§ Problem statement:
Go through the entries below. Copy each line in which "computer" appears.

§ Input:

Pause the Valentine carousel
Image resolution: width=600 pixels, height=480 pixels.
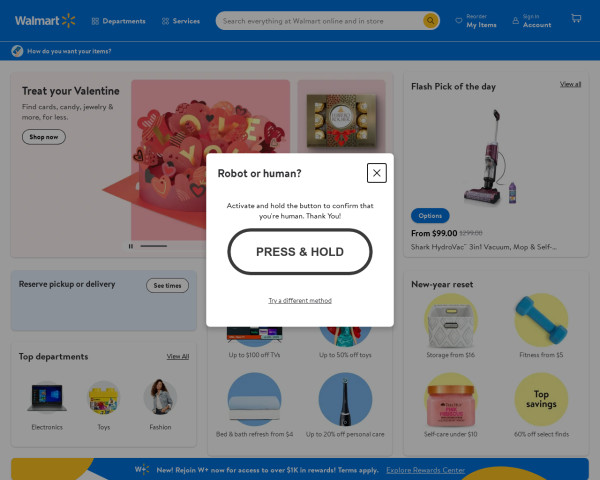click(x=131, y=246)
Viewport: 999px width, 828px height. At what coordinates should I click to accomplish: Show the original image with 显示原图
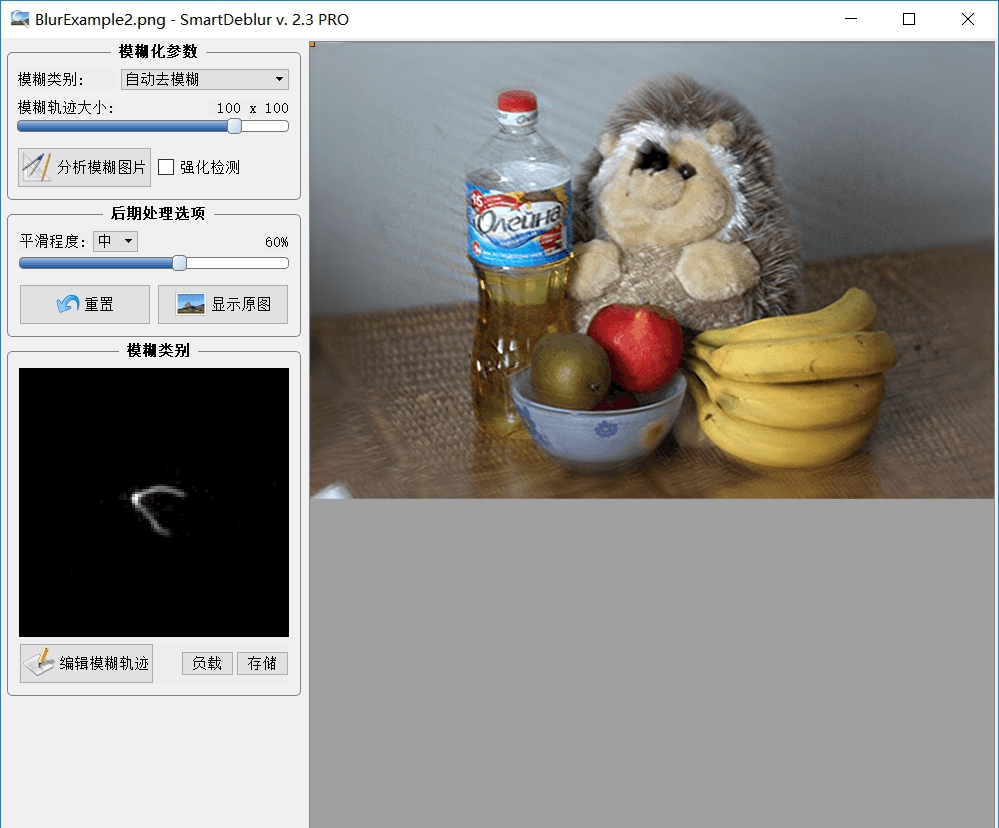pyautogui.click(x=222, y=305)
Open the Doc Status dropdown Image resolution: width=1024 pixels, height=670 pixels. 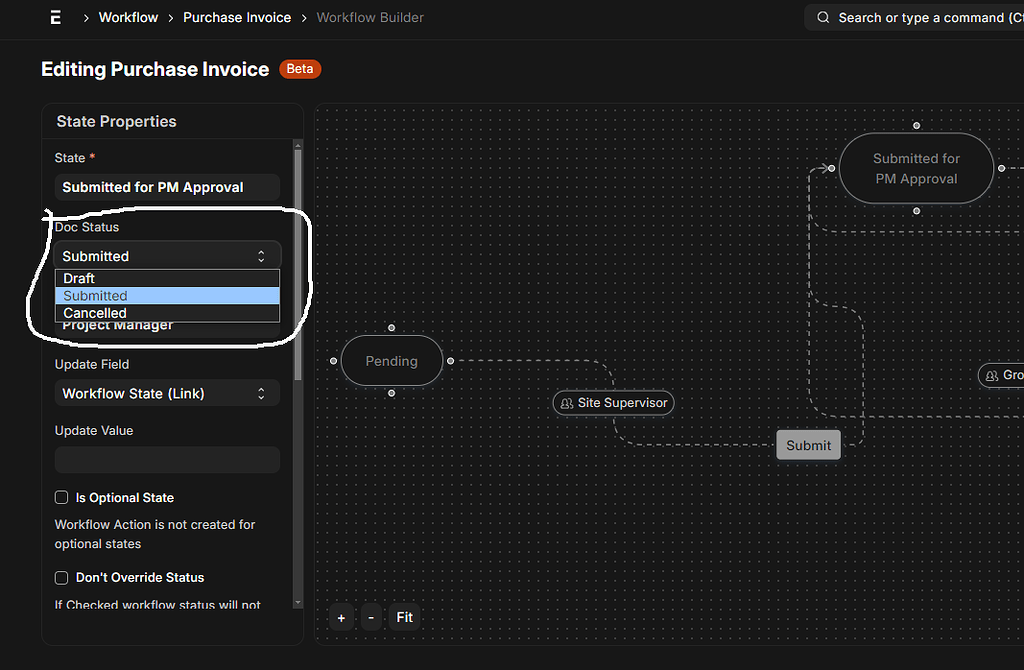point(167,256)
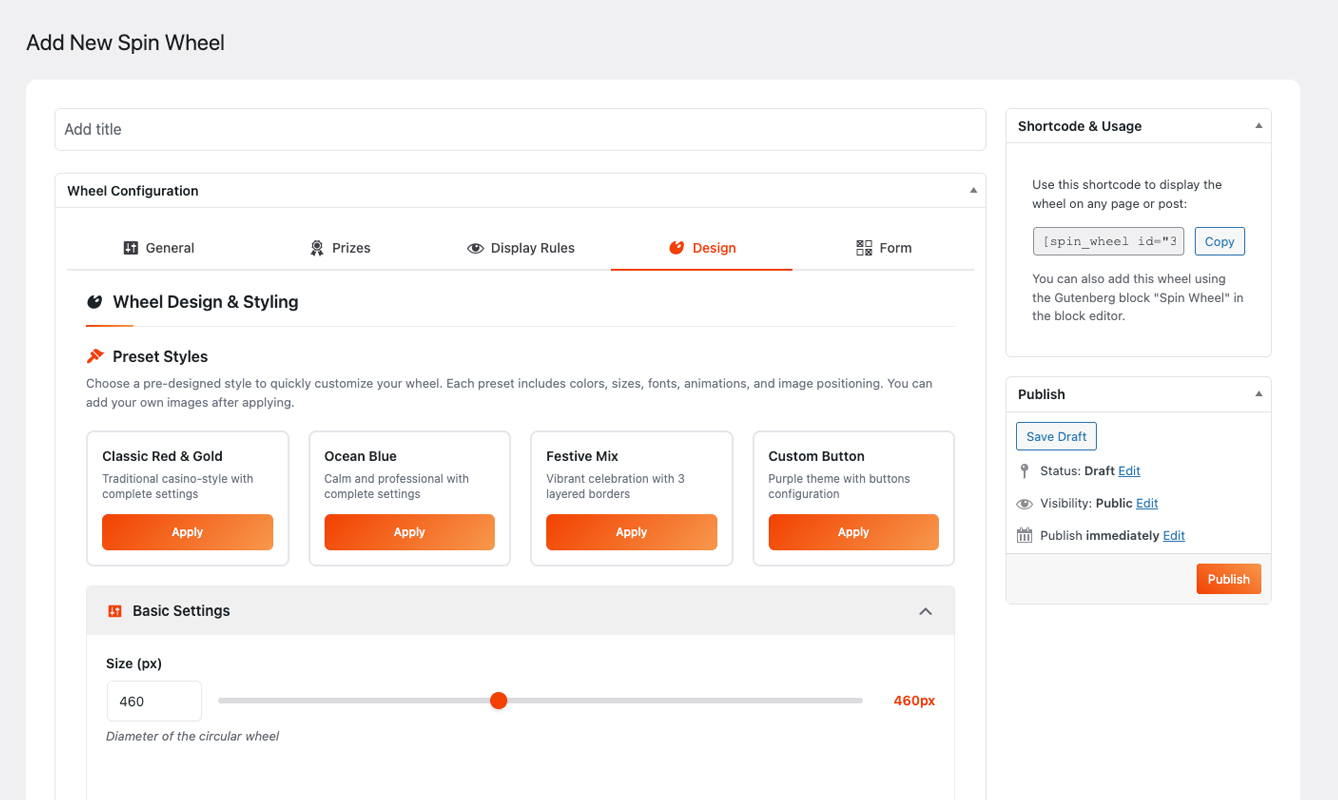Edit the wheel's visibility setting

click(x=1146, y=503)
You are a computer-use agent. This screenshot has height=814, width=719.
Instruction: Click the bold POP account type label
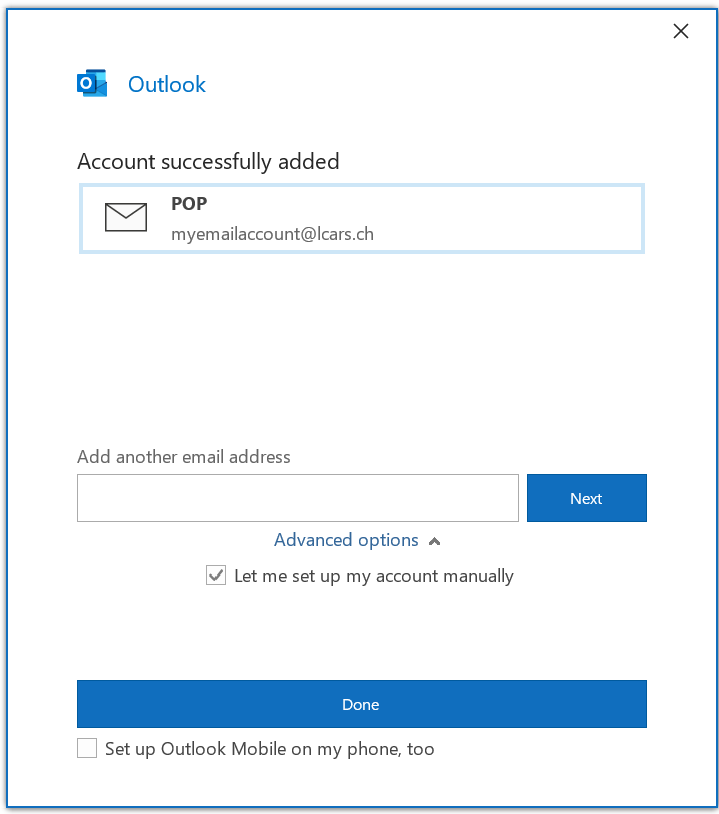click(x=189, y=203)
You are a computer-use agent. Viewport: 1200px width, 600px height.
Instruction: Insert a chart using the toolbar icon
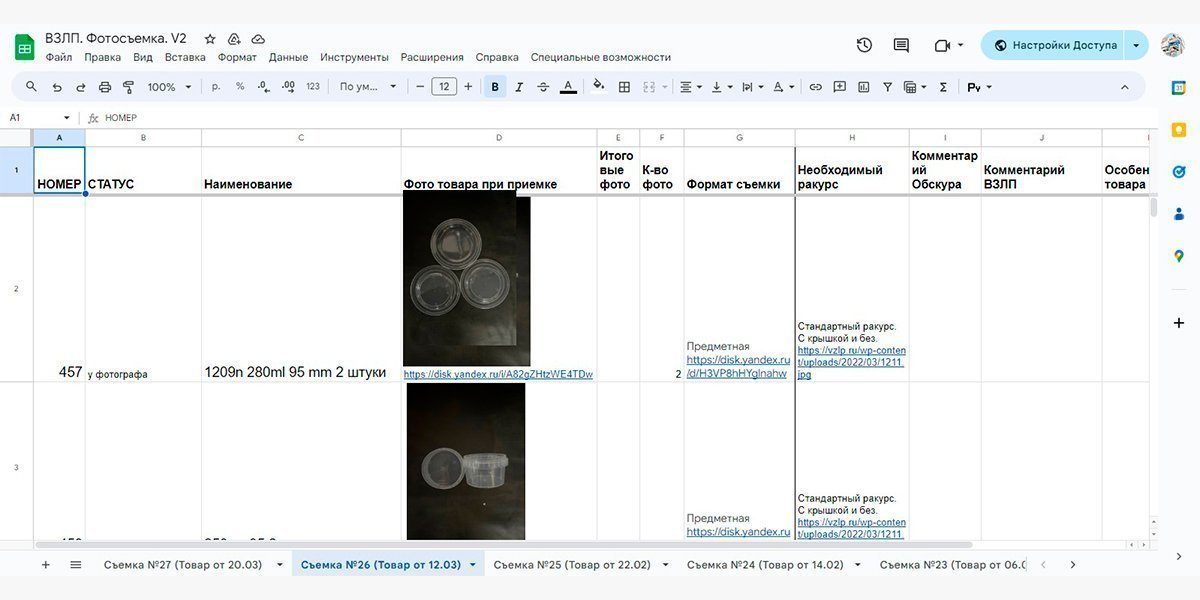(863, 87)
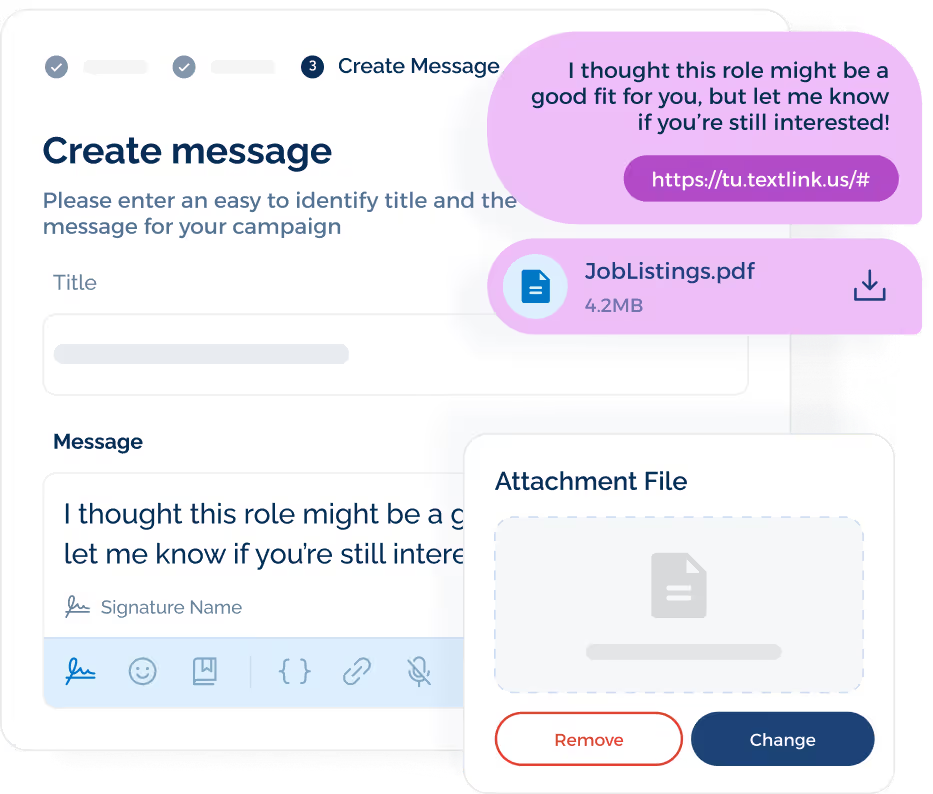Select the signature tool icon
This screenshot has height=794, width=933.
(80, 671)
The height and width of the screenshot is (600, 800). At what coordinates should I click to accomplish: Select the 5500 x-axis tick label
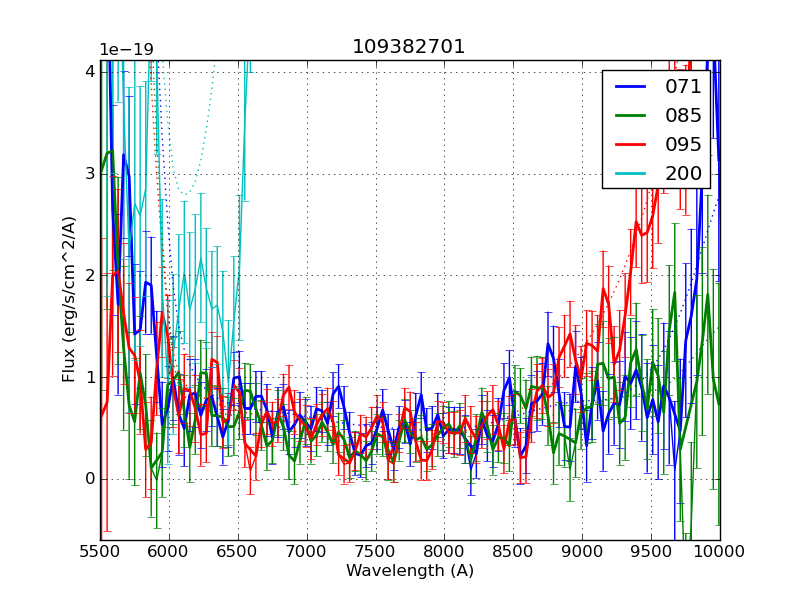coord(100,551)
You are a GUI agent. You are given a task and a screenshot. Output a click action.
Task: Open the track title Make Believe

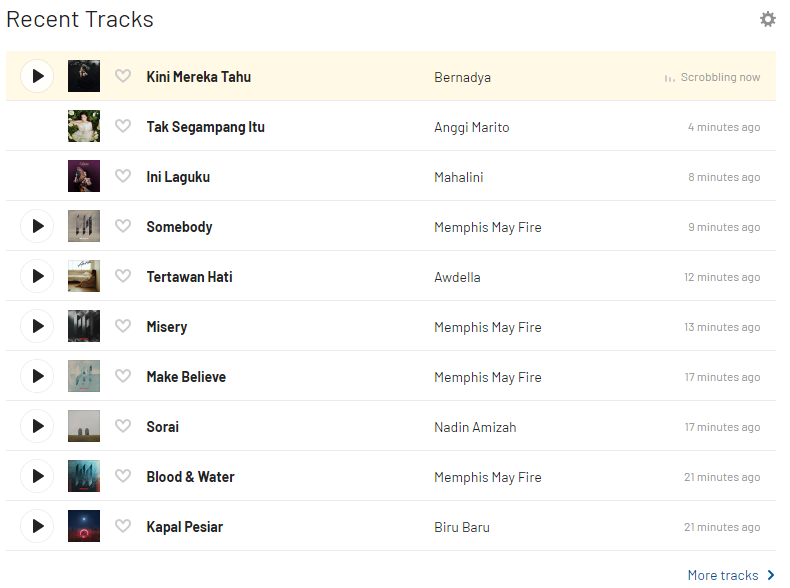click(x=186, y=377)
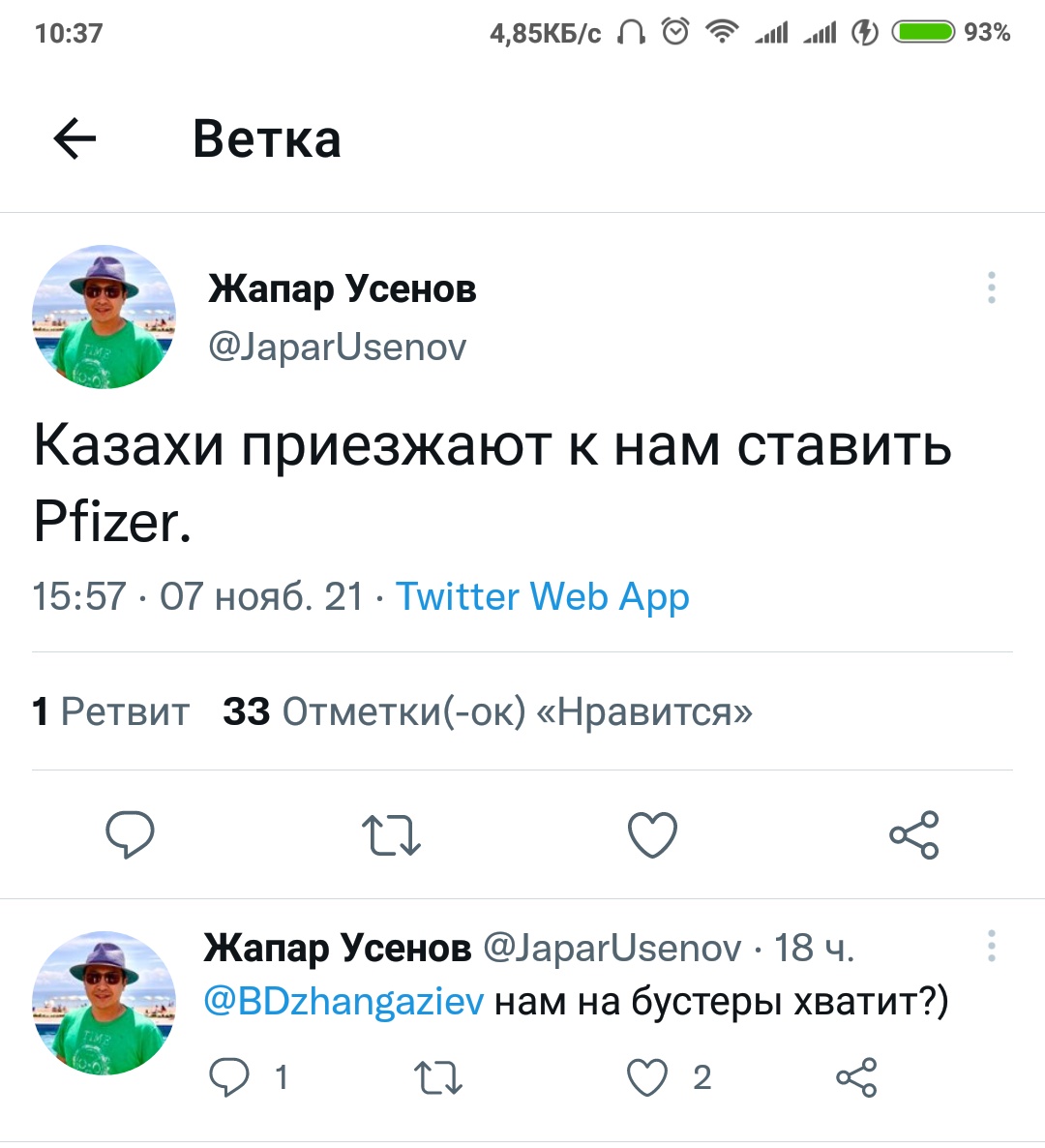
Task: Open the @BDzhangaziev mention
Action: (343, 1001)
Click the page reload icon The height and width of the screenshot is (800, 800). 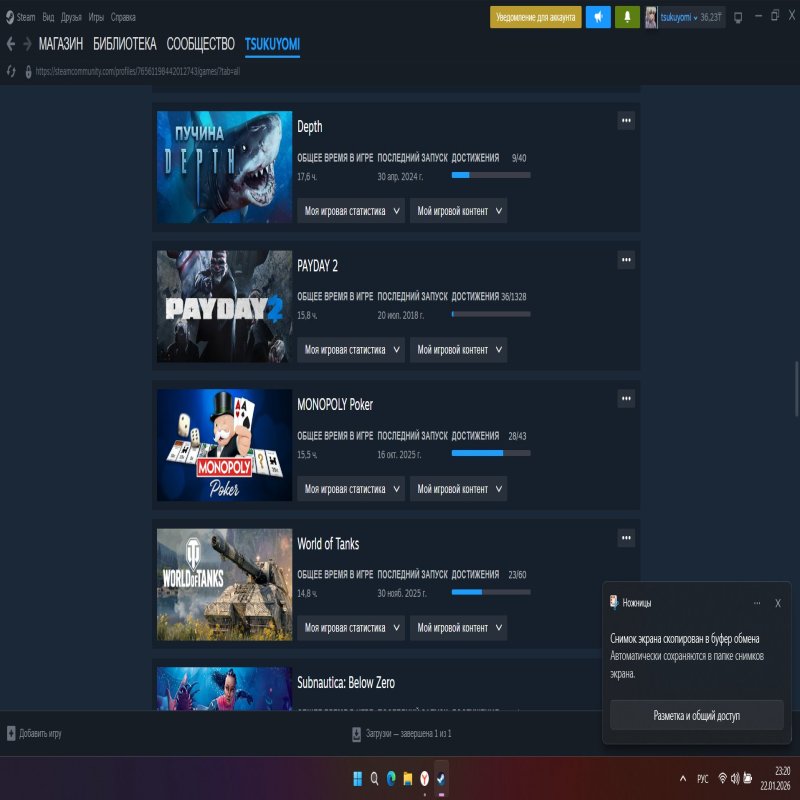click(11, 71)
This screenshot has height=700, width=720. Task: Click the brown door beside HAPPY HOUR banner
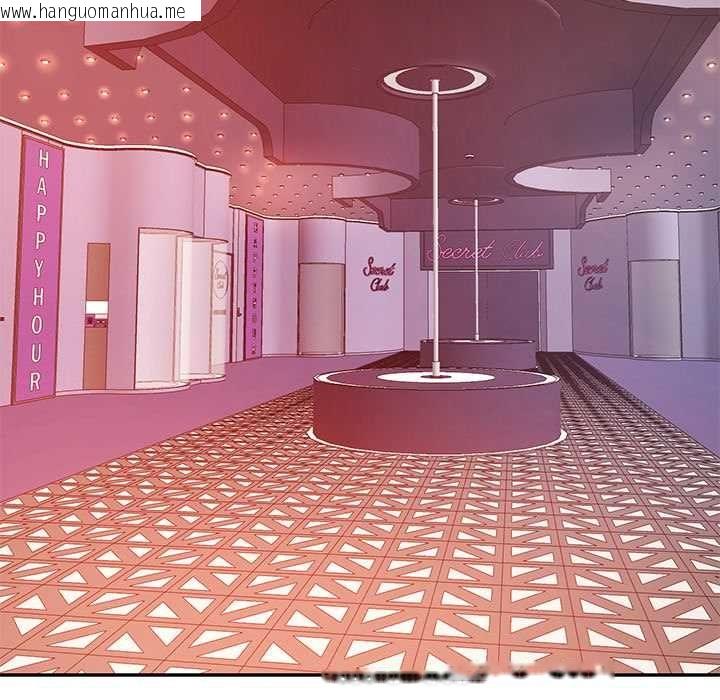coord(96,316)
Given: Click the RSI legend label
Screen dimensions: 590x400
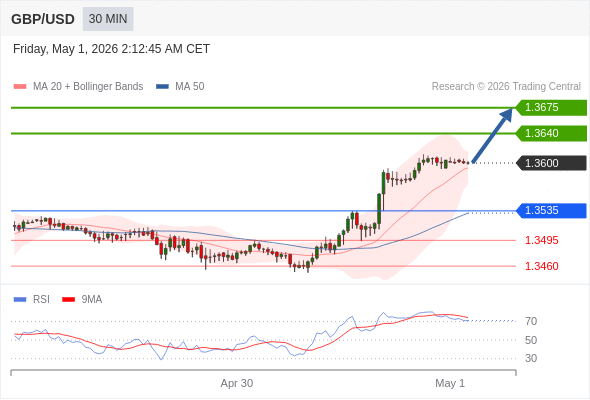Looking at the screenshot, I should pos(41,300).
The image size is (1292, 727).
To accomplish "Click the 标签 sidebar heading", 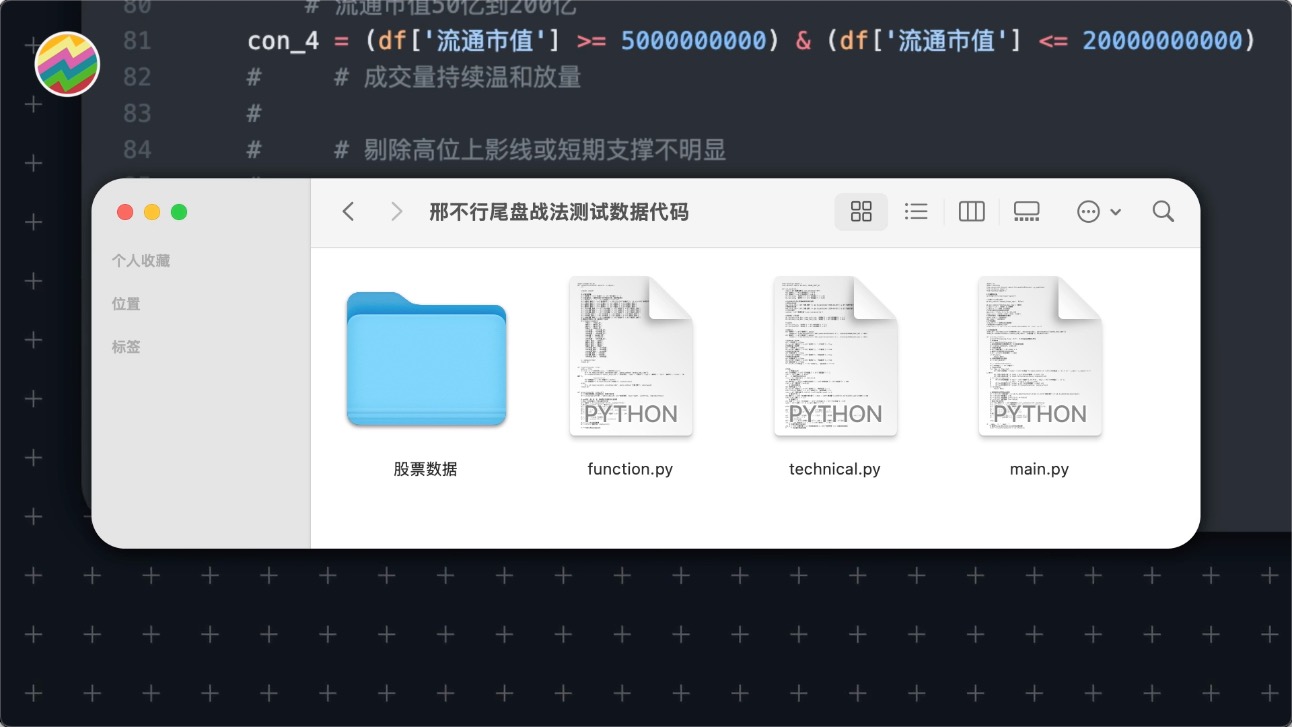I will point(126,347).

§ Answer below:
You are a computer-use agent. This screenshot has height=814, width=719.
You are a computer-use agent. Viewport: 1200px width, 600px height.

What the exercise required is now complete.